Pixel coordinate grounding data
-=-=-

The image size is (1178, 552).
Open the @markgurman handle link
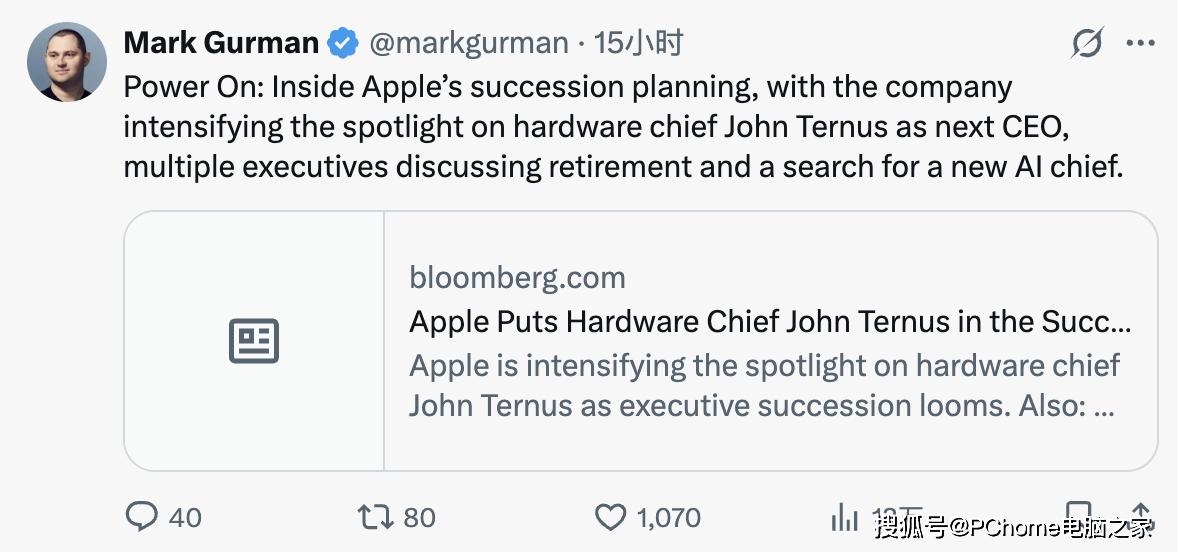(x=468, y=43)
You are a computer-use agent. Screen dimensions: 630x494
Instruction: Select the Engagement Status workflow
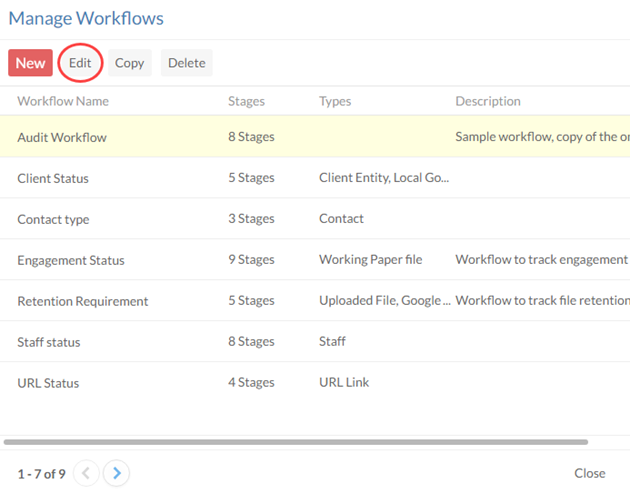pyautogui.click(x=71, y=260)
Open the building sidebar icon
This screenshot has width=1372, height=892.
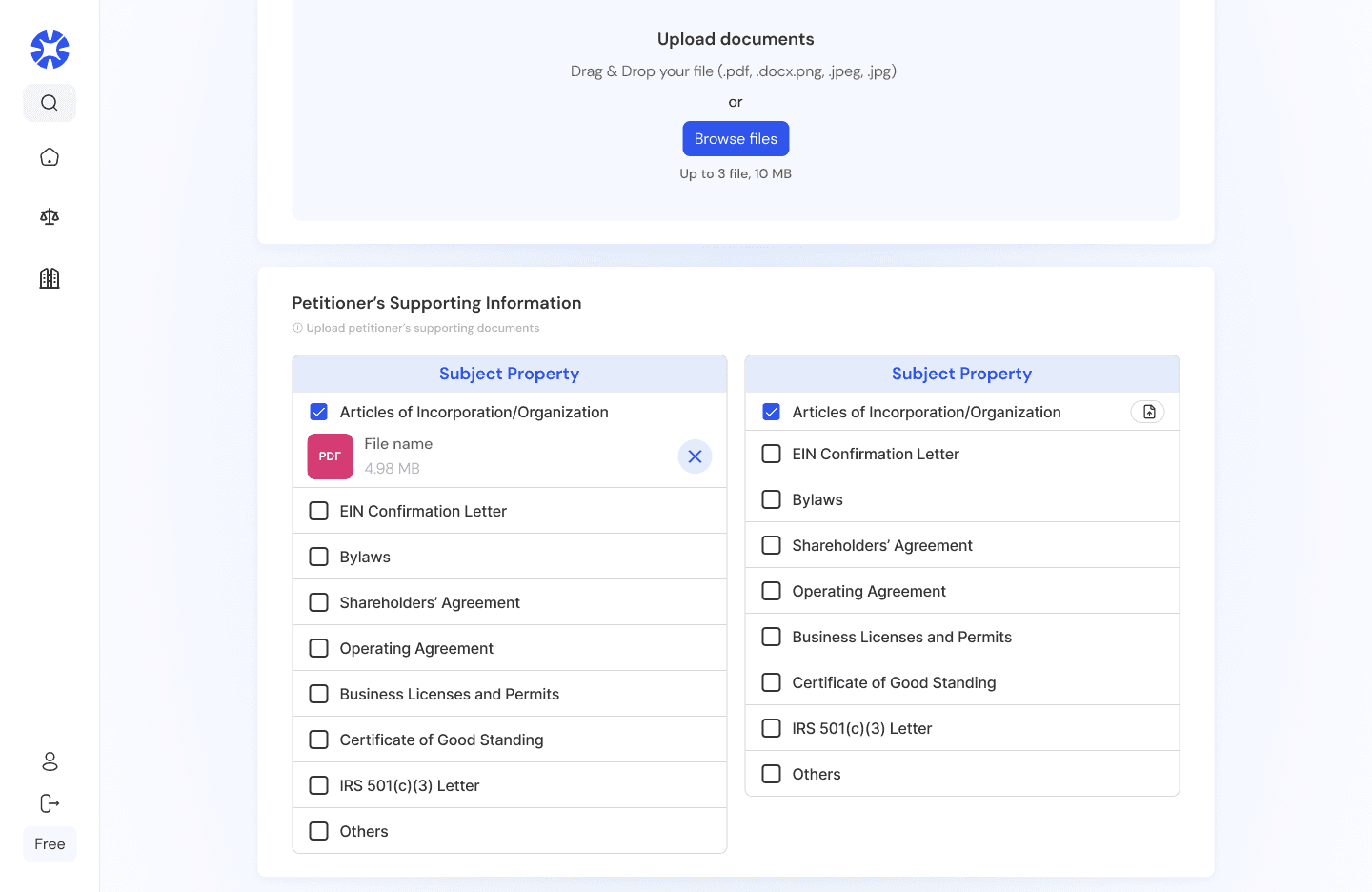[x=50, y=278]
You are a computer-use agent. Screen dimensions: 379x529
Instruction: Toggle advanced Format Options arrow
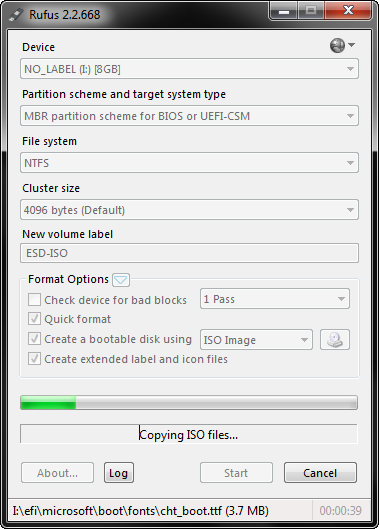tap(121, 280)
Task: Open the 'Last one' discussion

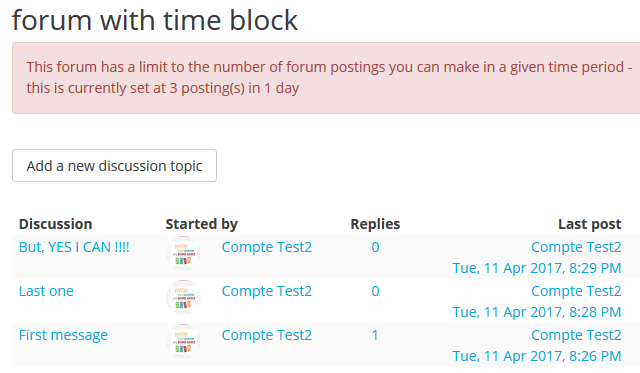Action: point(46,291)
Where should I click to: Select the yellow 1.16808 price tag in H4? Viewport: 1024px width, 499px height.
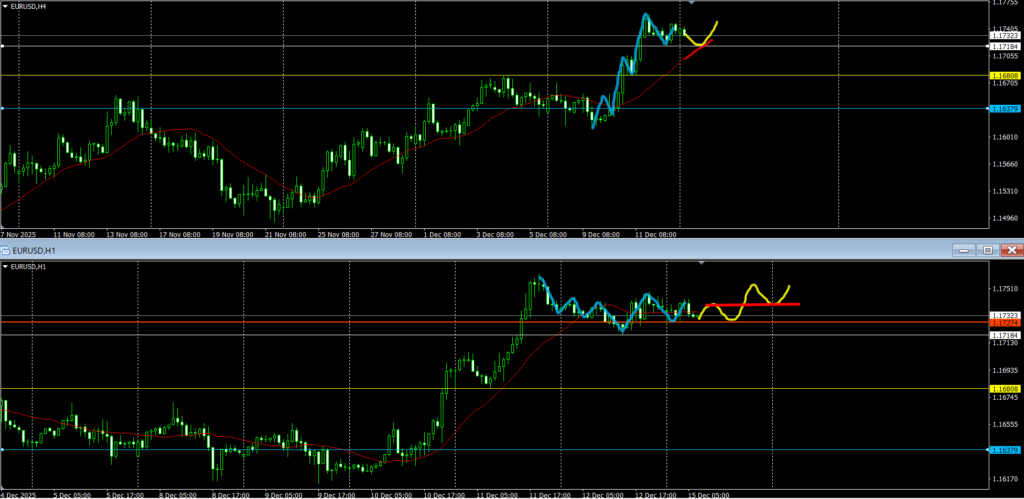click(1003, 76)
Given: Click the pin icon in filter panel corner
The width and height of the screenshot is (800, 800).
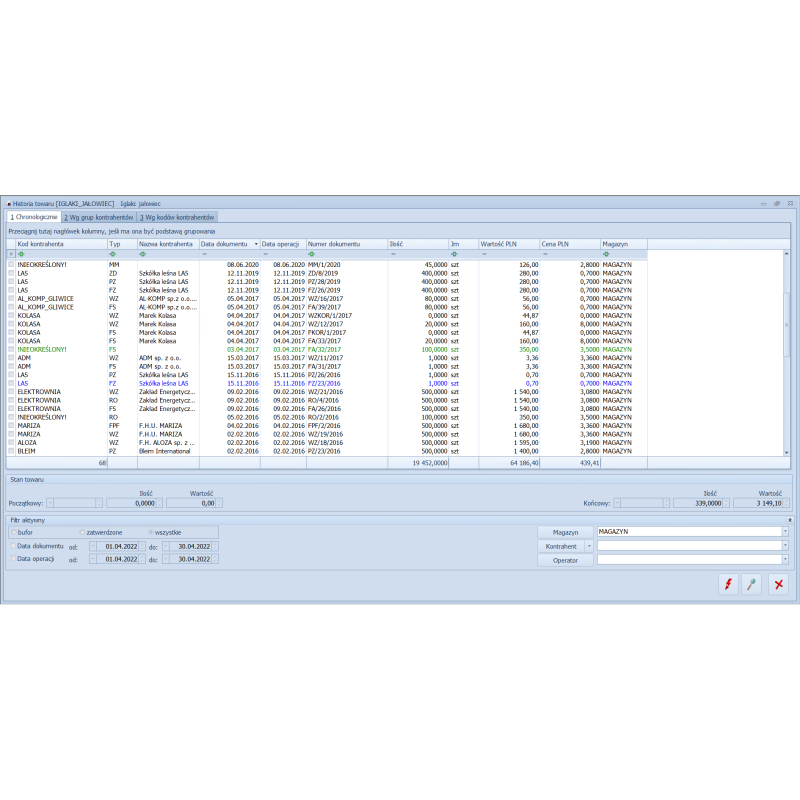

-=-=-

> **Exercise requirements**
The line that contains "This screenshot has width=1372, height=892." opens the part to copy, and the last line of the records closes it; set down those lines exactly, pictures excluded.

> **Solution to the exercise**
This screenshot has width=1372, height=892.
[x=50, y=278]
You are a computer-use agent. Screen dimensions: 379x529
Instruction: Toggle advanced Format Options arrow
tap(121, 280)
Task: Open the 'Last one' discussion

Action: point(46,291)
Where should I click to: Select the yellow 1.16808 price tag in H4? Viewport: 1024px width, 499px height.
click(1003, 76)
Given: Click the pin icon in filter panel corner
The width and height of the screenshot is (800, 800).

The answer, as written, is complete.